Among them, while discussing the Rafael case, Justice Gogoi refers to the demand for divulging the cost details of the aircraft, including the price of armaments. Justice Gogoi states that the Court considered such information to be dangerous to the country's security as it would have made even the enemies of the country aware of the armoury that the Rafel aircrafts were expected to carry.

This, according to Justice Gogoi, was the reason why the Bench resorted to the much-discussed sealed cover procedure.

He writes in his Autobiography that he was called "the innovator of the sealed cover procedure", though the procedure was in vogue much before his term.

Justice Gogoi refers to the 2009 contempt case of Prashant Bhushan, where documents were submitted in a sealed cover. He also refers to the 2G and Coal Scam cases where documents were submitted in sealed covers.

The contempt case that Justice Gogoi refers to, relates to the interview that Prashant Bhushan gave to Tehelka magazine in September, 2009 making an allegation that eight of the former CJIs were corrupt. In the suo motu contempt case initiated by the Supreme Court, Shanti Bhushan, a former Law Minister, sought to implead himself to support his son, while providing names of the eight CJIs who were corrupt according to him, in a sealed cover to the Bench headed by Justice Altamas Kabir.

Justice Gogoi then refers to the filing of a report in a sealed cover by Senior Advocate Sanjay Hegde in the Shaheen Bagh case before the Supreme Court.

"In fact, in the Shaheen Bagh case, Sanjay Hegde, one of the critics of the sealed cover procedure, had himself submitted a report to the Court in a sealed cover. Is it not a case of double standards?", Justice Gogoi asks in his book.

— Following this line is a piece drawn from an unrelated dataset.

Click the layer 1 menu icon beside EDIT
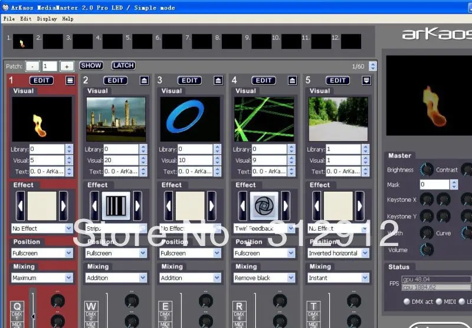Viewport: 472px width, 328px height. pos(70,80)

Sanjay Hegde along with Advocate Sadhana Ramachandran were appointed as interlocutors by the Supreme Court to hold talks with the anti-CAA protesters at Shaheen Bagh in February, 2020. The interlocutors had submitted their report before a Bench comprising of Justice SK Kaul and Justice KM Joseph in a sealed cover.

When the Petitioners in the batch of cases, who had approached the Supreme Court seeking removal of road blockage by the protesters, demanded a copy of the report, the Bench had refused to share the sealed-cover report with the Petitioners or the Central or Delhi governments.

Sanjay Hegde has been a critique of the sealed cover procedure. In the context of the bail hearing of P. Chidambaram before the Supreme Court, when the Enforcement Directorate had submitted documents in a sealed cover to the Court, Sanjay Hegde had said that a number of high profile cases have seen submissions being made through sealed cover and that as a matter of judicial policy, it should be discouraged.

Incidentally, though Justice Gogoi does not refer to this in the book, the sealed cover transaction was resorted to even in the 2002 Gujrat Riot Case. The Special Investigative Team, which probed the alleged involvement of those in power in the riots, had submitted its reports in sealed covers to the Supreme Court.

One such report was in relation to the alleged involvement of activist Teesta Setalvad and her NGO in tutoring witnesses and exaggerating violence against a particular community. When the report was published in media, Indira Jaising had argued before the Court that making the report public had defamed Teesta and her NGO. A per an article published in the Time of India, Indira Jaising had sought initiation of contempt proceedings against media for reporting contents of the report submitted in sealed cover, which the Court refused to do.